A APA da Baixada Maranhense é atravessada em parte pela Estrada de Ferro Carajás,

ocasionando uma forte pressão antrópica sobre os ecossistemas. Os municípios abrangidos

pela APA da Baixada Maranhense são: Anajatuba, Arari, Bequimão, Cajapió, Cajari, Lago

Verde, Matinha, Mirinzal, Monção, Olho D´água das Cunhãs, Palmeirândia, Penalva, Peri-

Mirim, Pindaré-Mirim, Pinheiro, Pio XII, Santa Helena, São Bento, São João Batista, São

Mateus, São Vicente Férrer, Turiaçu, Viana, Vitória do Mearim, Bacurituba, Conceição do

Lago-Açu, Bernardo do Mearim, Tufilândia, Pedro Rosário, Presidente Sarney, Igarapé do

Meio e Olinda Nova do Maranhão (SEMATUR: 1991).
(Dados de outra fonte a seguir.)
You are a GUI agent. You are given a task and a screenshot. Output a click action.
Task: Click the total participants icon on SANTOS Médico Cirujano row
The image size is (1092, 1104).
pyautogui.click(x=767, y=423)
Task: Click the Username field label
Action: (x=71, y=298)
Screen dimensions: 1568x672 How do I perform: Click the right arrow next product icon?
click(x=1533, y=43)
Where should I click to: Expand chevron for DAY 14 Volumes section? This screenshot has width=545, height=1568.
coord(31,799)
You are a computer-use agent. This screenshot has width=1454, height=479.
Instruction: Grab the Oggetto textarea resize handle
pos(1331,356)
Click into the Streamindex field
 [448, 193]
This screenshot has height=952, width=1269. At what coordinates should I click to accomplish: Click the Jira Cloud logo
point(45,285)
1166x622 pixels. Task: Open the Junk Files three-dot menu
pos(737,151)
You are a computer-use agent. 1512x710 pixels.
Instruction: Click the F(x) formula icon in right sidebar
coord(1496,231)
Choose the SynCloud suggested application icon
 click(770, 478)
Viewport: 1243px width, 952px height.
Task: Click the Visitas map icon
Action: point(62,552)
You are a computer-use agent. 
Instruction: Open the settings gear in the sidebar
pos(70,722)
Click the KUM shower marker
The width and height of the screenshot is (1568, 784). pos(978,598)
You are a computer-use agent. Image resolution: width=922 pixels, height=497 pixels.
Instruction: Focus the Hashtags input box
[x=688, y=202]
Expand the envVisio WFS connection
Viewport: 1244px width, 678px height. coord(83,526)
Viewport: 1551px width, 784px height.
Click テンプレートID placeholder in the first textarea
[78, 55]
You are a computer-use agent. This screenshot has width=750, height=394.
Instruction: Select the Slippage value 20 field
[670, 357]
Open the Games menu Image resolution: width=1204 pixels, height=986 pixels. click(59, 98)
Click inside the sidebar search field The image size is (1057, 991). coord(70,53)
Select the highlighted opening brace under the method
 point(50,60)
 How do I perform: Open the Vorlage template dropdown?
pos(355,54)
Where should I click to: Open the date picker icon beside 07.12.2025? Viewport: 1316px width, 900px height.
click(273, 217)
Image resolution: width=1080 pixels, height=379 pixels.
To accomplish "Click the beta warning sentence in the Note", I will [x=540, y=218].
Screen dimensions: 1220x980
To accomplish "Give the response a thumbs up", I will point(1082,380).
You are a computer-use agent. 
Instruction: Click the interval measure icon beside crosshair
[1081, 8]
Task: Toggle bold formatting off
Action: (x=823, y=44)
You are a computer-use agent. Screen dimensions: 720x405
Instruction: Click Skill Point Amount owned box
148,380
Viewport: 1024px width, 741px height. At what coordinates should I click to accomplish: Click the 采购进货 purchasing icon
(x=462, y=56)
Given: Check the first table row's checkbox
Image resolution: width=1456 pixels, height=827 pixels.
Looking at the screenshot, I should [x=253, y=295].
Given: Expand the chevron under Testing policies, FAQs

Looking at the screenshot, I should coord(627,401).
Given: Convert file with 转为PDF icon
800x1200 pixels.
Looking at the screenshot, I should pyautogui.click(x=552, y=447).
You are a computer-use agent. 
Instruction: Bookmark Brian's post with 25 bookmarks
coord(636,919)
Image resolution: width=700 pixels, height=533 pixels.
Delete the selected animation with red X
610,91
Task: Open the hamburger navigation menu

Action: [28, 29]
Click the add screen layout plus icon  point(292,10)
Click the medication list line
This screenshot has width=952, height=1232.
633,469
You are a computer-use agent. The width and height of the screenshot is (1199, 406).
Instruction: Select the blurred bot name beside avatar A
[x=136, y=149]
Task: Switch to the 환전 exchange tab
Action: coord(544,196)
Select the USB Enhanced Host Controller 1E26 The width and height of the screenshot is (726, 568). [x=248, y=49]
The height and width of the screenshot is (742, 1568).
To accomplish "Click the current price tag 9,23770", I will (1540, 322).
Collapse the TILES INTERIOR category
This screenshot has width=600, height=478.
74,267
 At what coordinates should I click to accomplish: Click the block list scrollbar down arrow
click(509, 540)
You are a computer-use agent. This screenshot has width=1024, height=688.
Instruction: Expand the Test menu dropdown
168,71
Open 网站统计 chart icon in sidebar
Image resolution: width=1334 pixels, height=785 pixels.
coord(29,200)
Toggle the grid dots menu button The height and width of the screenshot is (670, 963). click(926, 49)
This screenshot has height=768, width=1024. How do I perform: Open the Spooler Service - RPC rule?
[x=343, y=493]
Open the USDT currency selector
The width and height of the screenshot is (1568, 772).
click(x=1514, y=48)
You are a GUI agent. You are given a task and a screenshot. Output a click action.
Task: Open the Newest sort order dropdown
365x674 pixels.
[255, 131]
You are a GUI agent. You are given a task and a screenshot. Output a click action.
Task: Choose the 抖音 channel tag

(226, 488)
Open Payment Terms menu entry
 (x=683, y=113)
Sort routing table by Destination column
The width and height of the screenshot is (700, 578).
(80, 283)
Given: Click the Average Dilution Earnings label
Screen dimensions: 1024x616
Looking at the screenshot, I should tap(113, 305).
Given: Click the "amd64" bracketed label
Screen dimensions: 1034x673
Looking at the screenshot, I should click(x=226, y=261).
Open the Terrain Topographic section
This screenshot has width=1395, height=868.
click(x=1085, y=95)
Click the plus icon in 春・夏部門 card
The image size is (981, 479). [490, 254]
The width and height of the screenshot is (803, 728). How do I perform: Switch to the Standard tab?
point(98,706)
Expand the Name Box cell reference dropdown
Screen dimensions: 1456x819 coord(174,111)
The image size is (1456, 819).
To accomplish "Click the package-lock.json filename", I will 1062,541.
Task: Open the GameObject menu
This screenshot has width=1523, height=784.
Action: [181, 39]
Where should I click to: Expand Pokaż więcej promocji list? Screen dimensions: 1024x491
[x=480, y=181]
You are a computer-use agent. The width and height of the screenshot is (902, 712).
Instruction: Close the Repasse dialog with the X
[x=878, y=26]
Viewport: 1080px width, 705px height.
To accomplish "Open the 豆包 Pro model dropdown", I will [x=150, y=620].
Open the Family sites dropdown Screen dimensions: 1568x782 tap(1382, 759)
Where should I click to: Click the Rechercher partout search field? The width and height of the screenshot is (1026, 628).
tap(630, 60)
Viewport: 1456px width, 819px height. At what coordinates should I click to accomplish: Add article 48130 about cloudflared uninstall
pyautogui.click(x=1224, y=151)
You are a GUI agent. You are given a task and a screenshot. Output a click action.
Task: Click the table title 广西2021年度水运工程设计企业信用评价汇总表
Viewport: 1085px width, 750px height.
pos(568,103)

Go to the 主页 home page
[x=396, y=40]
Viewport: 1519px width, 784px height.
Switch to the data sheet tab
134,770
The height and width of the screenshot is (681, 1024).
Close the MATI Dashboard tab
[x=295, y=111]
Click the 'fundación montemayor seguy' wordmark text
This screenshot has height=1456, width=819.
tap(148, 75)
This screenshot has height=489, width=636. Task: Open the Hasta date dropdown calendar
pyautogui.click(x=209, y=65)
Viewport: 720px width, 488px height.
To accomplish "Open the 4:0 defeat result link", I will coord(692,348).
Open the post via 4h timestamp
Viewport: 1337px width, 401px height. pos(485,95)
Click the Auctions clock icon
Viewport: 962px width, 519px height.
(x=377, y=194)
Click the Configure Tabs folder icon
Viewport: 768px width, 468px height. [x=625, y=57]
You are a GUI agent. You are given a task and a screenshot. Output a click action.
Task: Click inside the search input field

Devido a reconhecida importância da região dos campos naturais inundáveis,

o Governo do Estado do Maranhão estabeleceu a Área de Proteção Ambiental da Baixada Maranhense. Na área predominam terras planas,

baixas e inundáveis com vegetação de manguezais, campos aluviais e fluvio-

marinhos e matas de galeria. Ela possui o maior conjunto de bacias lacustre do Nordeste, as quais contribuem com elevada produtividade pesqueira,

principal base de sustentação alimentar e de renda da sua população

(POLICARPO, 2002: 22).

Na APA da Baixada Maranhense (Figura 02) são encontrados três tipos básicos de

lagos: os lagos de barragem fluvial, resultantes de antigos meandros abandonados, muito

comuns nas várzeas do Baixo Mearim; os lagos fluviais de porte médio, em áreas alagadas

dos rios regionais; os lagos que se situam em reentrâncias ou rias interiorizadas (LOPES,

1996).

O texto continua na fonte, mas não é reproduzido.